WHAT TO DO -> Please keep the images out and set down the data exactly as given.

-- Opening Marker --

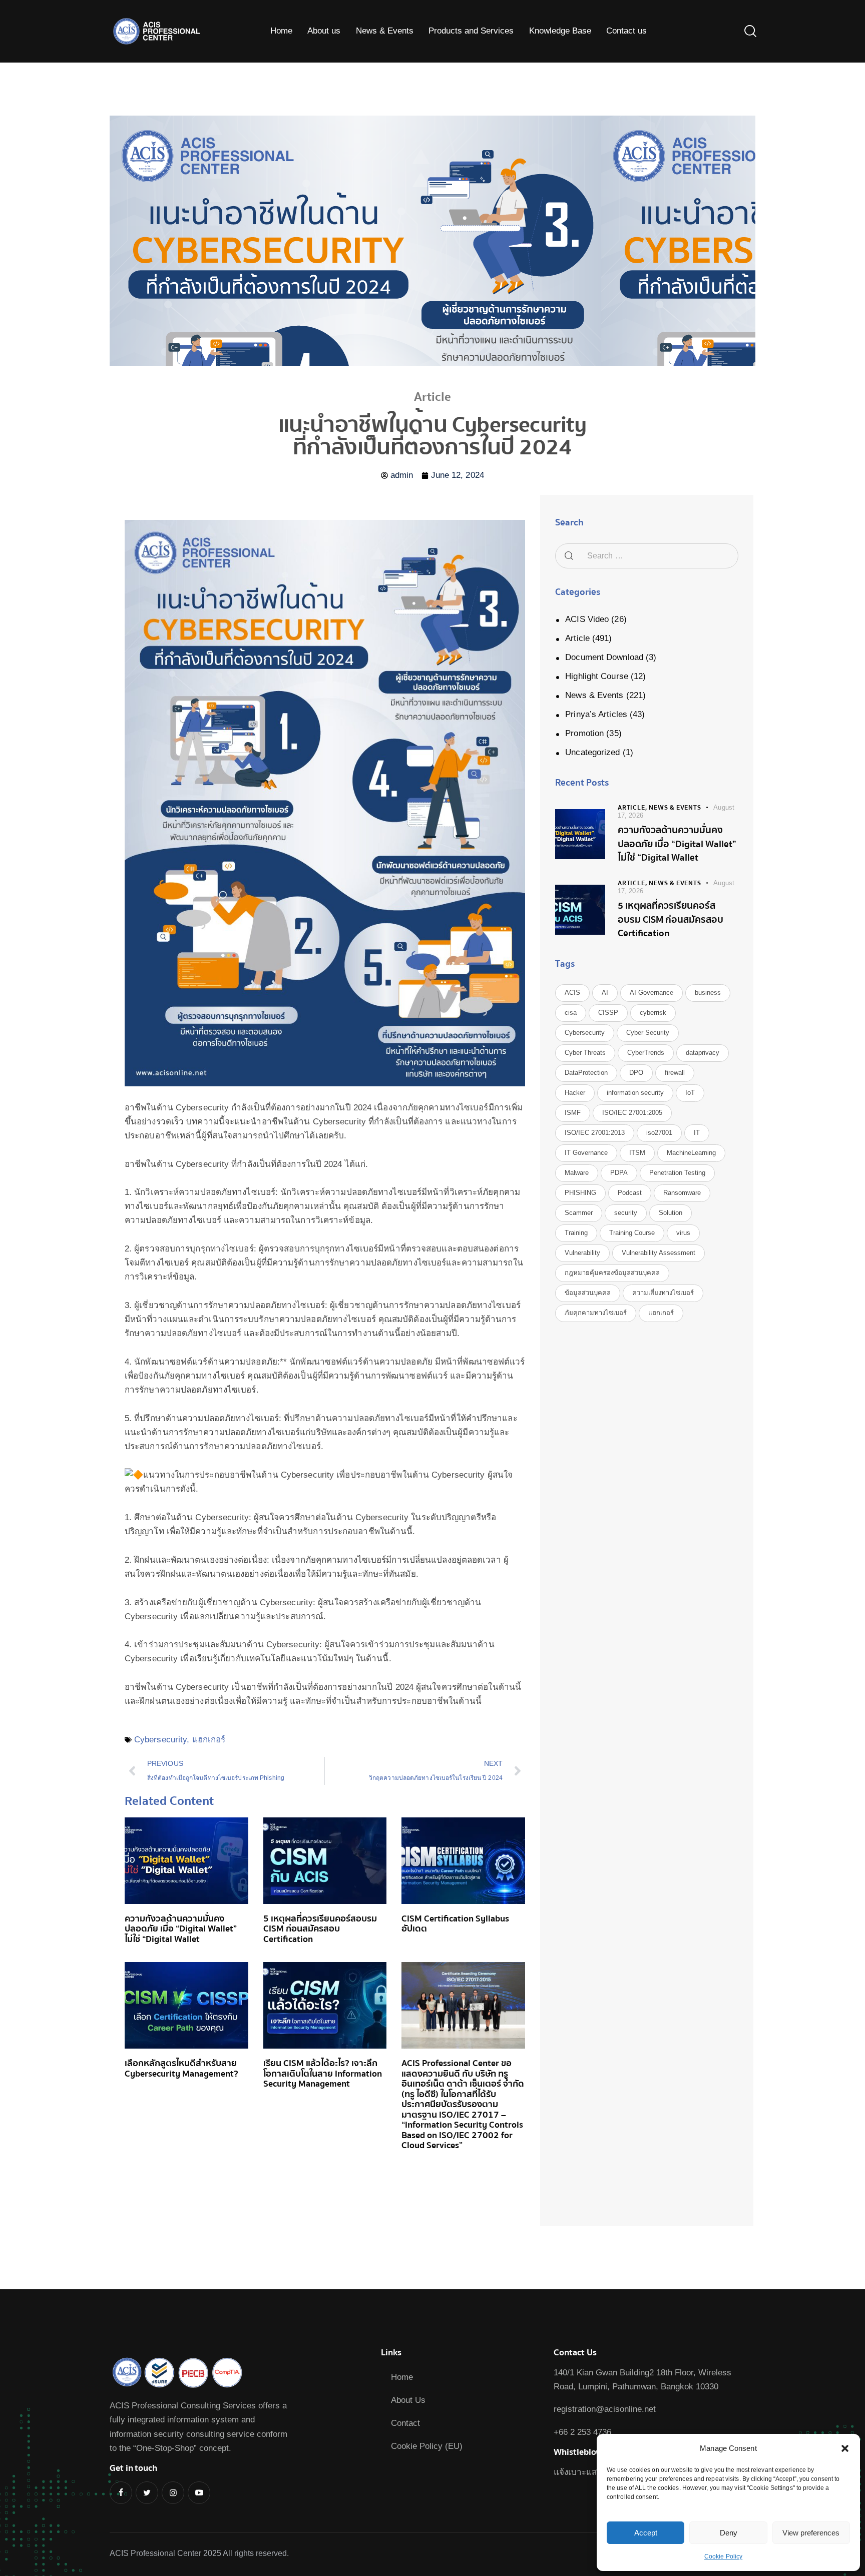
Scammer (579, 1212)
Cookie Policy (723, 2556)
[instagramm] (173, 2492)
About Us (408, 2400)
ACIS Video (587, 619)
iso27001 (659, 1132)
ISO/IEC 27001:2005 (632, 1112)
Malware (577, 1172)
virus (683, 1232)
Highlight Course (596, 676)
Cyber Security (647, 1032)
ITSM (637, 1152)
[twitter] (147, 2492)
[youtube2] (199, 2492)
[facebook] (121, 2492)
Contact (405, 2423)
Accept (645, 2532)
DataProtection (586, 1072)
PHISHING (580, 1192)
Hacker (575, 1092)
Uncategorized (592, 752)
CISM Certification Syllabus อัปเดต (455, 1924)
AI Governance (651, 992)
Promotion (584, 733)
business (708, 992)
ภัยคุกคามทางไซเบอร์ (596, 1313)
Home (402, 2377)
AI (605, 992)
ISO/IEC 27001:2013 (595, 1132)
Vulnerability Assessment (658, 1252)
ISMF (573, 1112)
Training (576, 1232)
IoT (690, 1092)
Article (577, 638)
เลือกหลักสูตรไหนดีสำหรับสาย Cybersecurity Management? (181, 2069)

-- Closing Marker --

ANSWER TO THE EXERCISE ->
Scammer (579, 1212)
Cookie Policy (723, 2556)
[instagramm] (173, 2492)
About Us (408, 2400)
ACIS Video (587, 619)
iso27001 (659, 1132)
ISO/IEC 27001:2005 (632, 1112)
Malware (577, 1172)
virus (683, 1232)
Highlight Course (596, 676)
Cyber Security (647, 1032)
ITSM (637, 1152)
[twitter] (147, 2492)
[youtube2] (199, 2492)
[facebook] (121, 2492)
Contact (405, 2423)
Accept (645, 2532)
DataProtection (586, 1072)
PHISHING (580, 1192)
Hacker (575, 1092)
Uncategorized (592, 752)
CISM Certification Syllabus อัปเดต (455, 1924)
AI Governance (651, 992)
Promotion (584, 733)
business (708, 992)
ภัยคุกคามทางไซเบอร์ (596, 1313)
Home (402, 2377)
AI (605, 992)
ISO/IEC 27001:2013 (595, 1132)
Vulnerability Assessment (658, 1252)
ISMF (573, 1112)
Training (576, 1232)
IoT (690, 1092)
Article (577, 638)
เลือกหลักสูตรไหนดีสำหรับสาย Cybersecurity Management? (181, 2069)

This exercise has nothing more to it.